Now, Boyle is known less for being one of the NHL's unluckiest players and more for being one of its most valuable. Now, he's the guy who has transformed the Sharks' attack—a slick, 32-year-old defenseman whose knack for evading the forecheck and delivering the puck to forwards like Joe Thornton and Patrick Marleau is the single biggest reason San Jose could snap its three-season streak of flaming out in the second round of the playoffs.
"The guy is a one-man breakout," says fellow rear guard Rob Blake. "He's got the skill set of a forward. When teams try to pressure him, he'll spin one way, spin the other way, and it just takes all the pressure off. He calms everything down."
"He has such good vision," adds rookie coach Todd McLellan, who guided the Sharks to a club-record 117 points. "He knows when things are closing in around him."
When San Jose general manager Doug Wilson acquired Boyle from the Lightning last summer, Wilson's goal was clear: to add Boyle's puck-rushing skills and playmaking pizzazz to what was primarily a conservative group of blueliners. Nine months later Boyle has put up 57 points—fourth among Western Conference defensemen—and established himself as the most conspicuous difference-maker on any team this season.
Wilson has long admired Boyle, in part for the route he's traveled. "There's always been that little chip on his shoulder," Wilson says. "He's always had to earn everything." Undersized—at 16 he weighed less than 150 pounds—Boyle opted for college (Miami of Ohio) over junior hockey. After failing to get drafted, he signed in 1998 with Florida, which kept him in the minors for most of two seasons, then later dealt him to Tampa Bay on Jan. 7, 2002. He promptly blew up, in a good way.

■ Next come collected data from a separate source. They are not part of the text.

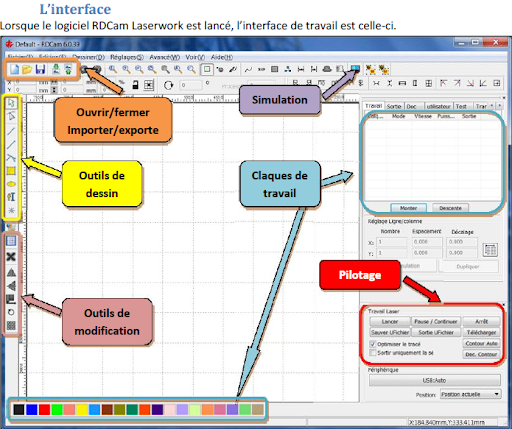Choose the rectangle drawing tool
This screenshot has height=429, width=512.
(x=11, y=171)
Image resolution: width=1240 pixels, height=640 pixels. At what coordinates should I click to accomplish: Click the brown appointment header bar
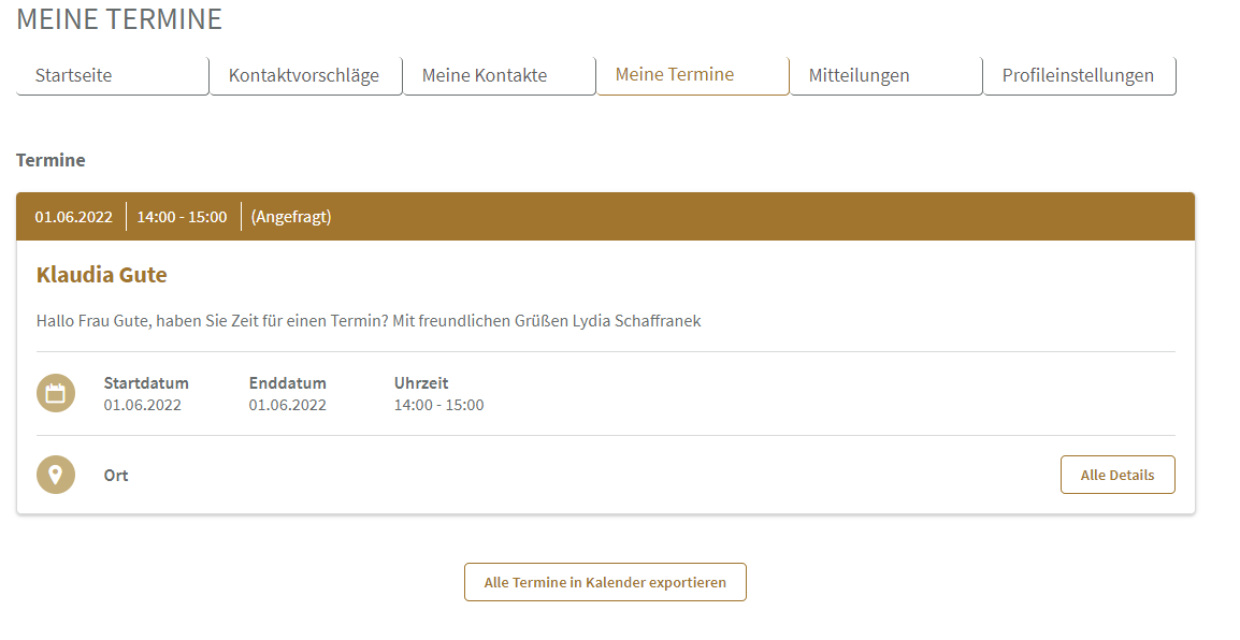[606, 217]
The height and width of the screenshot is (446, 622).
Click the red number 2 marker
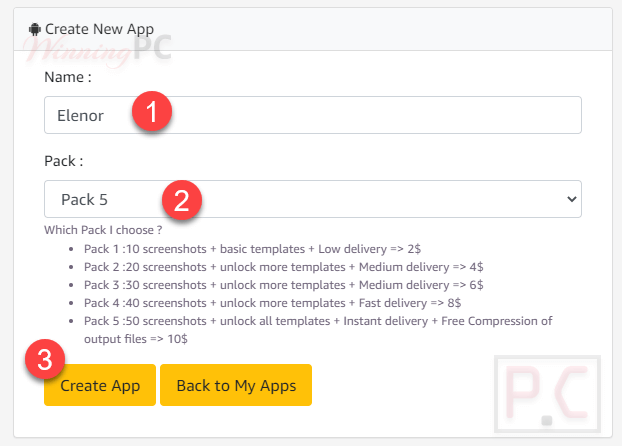coord(182,200)
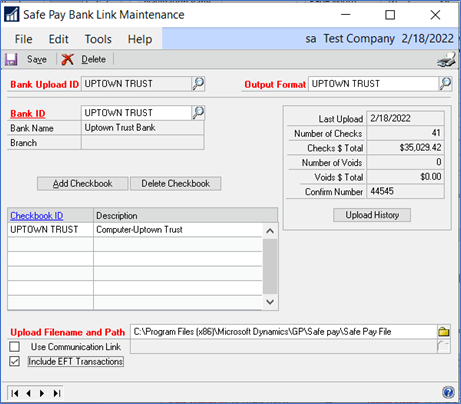The image size is (461, 404).
Task: Open help via the blue question mark icon
Action: click(x=448, y=392)
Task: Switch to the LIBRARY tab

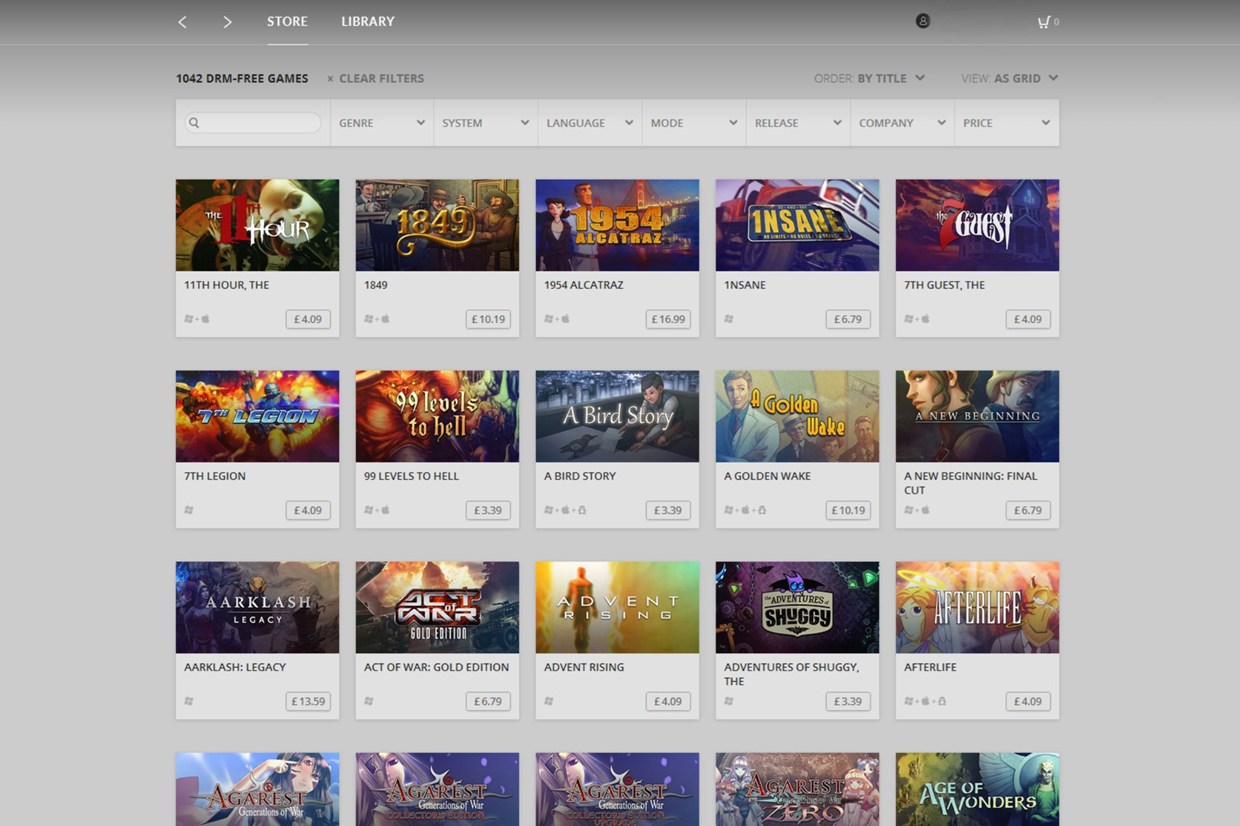Action: click(x=367, y=21)
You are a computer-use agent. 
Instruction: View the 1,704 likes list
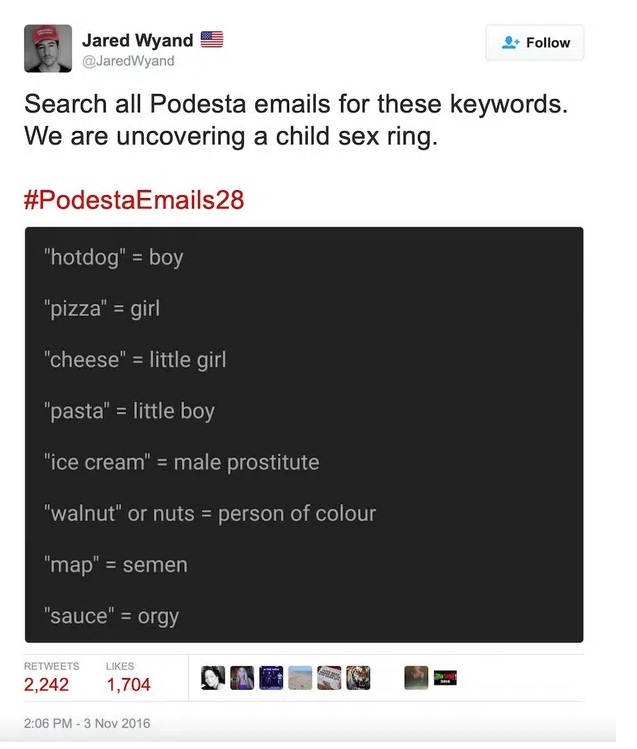[x=128, y=684]
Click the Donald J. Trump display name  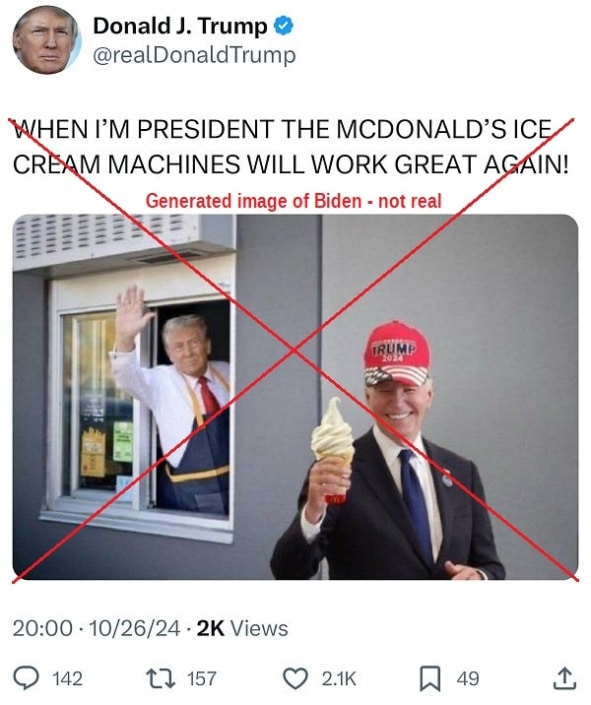[180, 26]
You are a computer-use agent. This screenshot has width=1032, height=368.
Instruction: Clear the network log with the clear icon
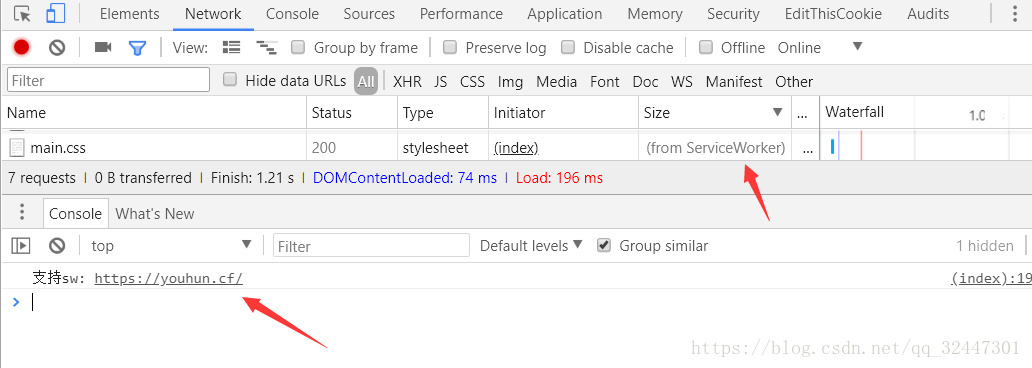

"It was like, Boom!" he recalls. "I was on the ice for more than 20 minutes the first night I played. That was the opportunity I needed." Boyle emerged as a key component in the Lightning's 2004 Stanley Cup championship but was overshadowed by high-scoring forwards Vincent Lecavalier and Martin St. Louis. He became sort of a Susan Lucci on skates, so often was he snubbed by All-Star Game selectors. (He was finally invited to play this season, his eighth in the NHL.) Boyle dismisses the slights—passed over in the draft, belated All-Star selection, relegation to the taxi squad of Canada's '06 Olympic team—as "just some things I've gone through in my career." But in the next breath he says the slights are part of what fuels his competitive nature, of "what makes me, me."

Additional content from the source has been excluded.